* _Task instructions_
Please copy the records below word for word, keeping every line in its original order and form.

****

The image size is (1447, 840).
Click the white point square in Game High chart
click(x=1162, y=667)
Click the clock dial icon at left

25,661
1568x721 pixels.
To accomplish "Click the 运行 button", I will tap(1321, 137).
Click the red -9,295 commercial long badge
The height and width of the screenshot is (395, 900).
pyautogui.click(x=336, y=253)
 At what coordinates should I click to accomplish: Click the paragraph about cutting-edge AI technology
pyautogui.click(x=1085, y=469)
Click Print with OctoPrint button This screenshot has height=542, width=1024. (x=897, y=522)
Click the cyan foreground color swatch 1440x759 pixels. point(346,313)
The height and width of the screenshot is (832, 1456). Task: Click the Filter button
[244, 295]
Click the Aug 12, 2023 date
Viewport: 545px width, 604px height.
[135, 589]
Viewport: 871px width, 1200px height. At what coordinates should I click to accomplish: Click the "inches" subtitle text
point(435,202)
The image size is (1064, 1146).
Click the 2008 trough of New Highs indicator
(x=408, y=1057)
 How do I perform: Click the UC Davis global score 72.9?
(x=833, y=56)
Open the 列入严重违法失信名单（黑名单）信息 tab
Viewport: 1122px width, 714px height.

****

* _Complete response_
The image size is (1447, 840).
Click the white point square in Game High chart
click(x=1162, y=667)
Click the clock dial icon at left

25,661
1568x721 pixels.
To accomplish "Click the 运行 button", I will tap(1321, 137).
Click the red -9,295 commercial long badge
The height and width of the screenshot is (395, 900).
pyautogui.click(x=336, y=253)
 At what coordinates should I click to accomplish: Click the paragraph about cutting-edge AI technology
pyautogui.click(x=1085, y=469)
Click Print with OctoPrint button This screenshot has height=542, width=1024. (x=897, y=522)
Click the cyan foreground color swatch 1440x759 pixels. point(346,313)
The height and width of the screenshot is (832, 1456). Task: Click the Filter button
[244, 295]
Click the Aug 12, 2023 date
Viewport: 545px width, 604px height.
[135, 589]
Viewport: 871px width, 1200px height. At what coordinates should I click to accomplish: Click the "inches" subtitle text
point(435,202)
The image size is (1064, 1146).
Click the 2008 trough of New Highs indicator
(x=408, y=1057)
 How do I perform: Click the UC Davis global score 72.9?
(x=833, y=56)
Open the 列入严重违法失信名单（黑名单）信息 tab
Viewport: 1122px width, 714px height.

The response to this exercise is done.